== EXCERPT PROVIDED ==

+--

In 2005, I was starting to get really frustrated with the professional theatre scene in New York. Aside from my distaste at the bodily shrinkage of the performers, I was finding that the further I made my way up the ladder, the less respect I was finding for the directors I was working with at those levels. I mean, working with someone who has choreographed or directed on Broadway should be a dream. But as I worked my way into more and more prestigious theatres, I found many of those directors and choreographers to be “phoning it in” in a way which they would NEVER have tolerated from their cast members. Frankly, I was insulted by their blatant unpreparedness and “it’s good enough” mentality. The directors I’d worked with earlier in my professional career at smaller theatres still live on in my memory as some of the best. So, I went looking for something else. I did my own cabaret show at Rose’s Turn. I looked for weird performance opportunities on Craigslist. And that’s where I found The New York School of Burlesque. I knew what burlesque was, as I’d played The Prima Donna in the musical “Sugar Babies” which celebrated the golden age of burlesque, originally starring Mickey Rooney and Ann Miller on Broadway. I just had no idea that burlesque still existed as a performing art. But the burlesque renaissance in NYC was in full swing and I found myself quickly at the heart of it, both locally and globally.
Besides the alluring aspect of creating my own performative art pieces in three-to-five-minute installments, I was looking forward to making peace with my little belly and showing it to the world, uncovered. No tights, no leotard, no one-piece bathing suit, just a bare belly. I remember the anxiety and anticipation of my first performance, and the accomplished relief I felt afterwards. But, as my career as a burlesque artist expanded, I realized quickly that my dancer’s body was a selling point, even in this world which was supposed to represent more body diversity than conventional theatre, and my belly shaming started again in earnest.
I scrutinized every photo or video taken of me in performance. I asked photographers to remove photos or videos from the internet where I felt my belly was pooching out. I learned photo editing so I could retouch my own photos. I scrutinized my body before every gig. But hey, at least I wasn’t smoking any more!

+--

== DATA SECTION ==
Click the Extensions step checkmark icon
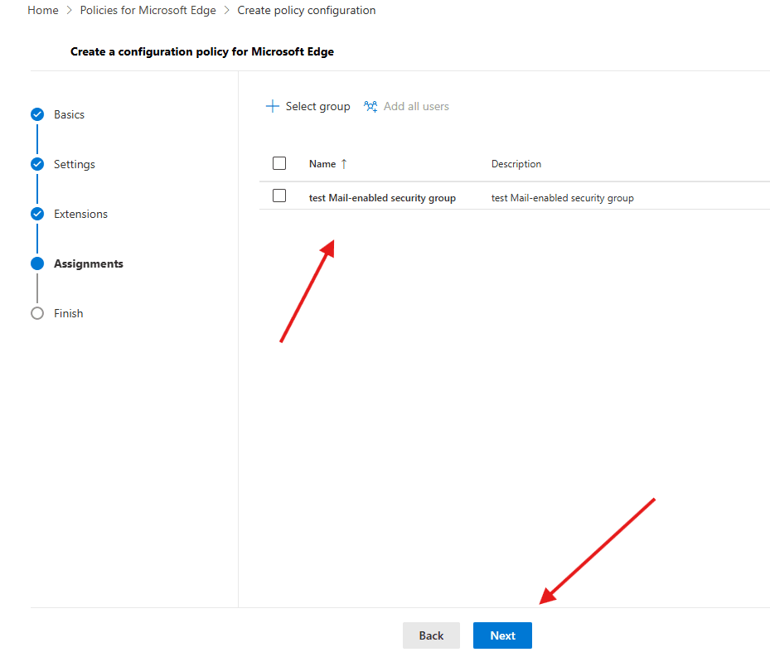click(37, 214)
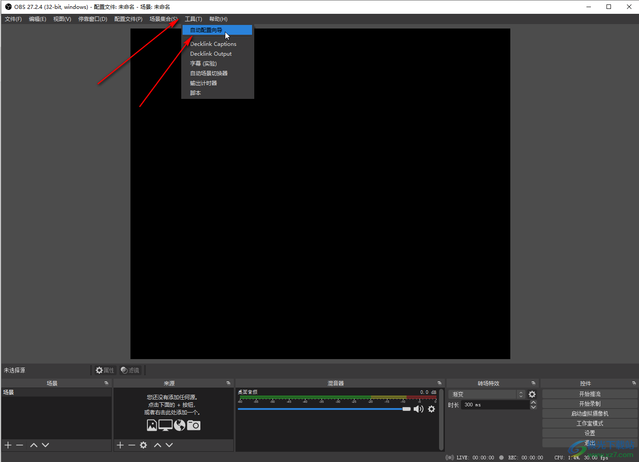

+--

== ABOUT THIS EXERCISE ==
From the text about burlesque, list every garment the writer says would be left off so the belly could be shown bare.

== SOLUTION FOR THIS EXERCISE ==
Tights, a leotard, and a one-piece bathing suit.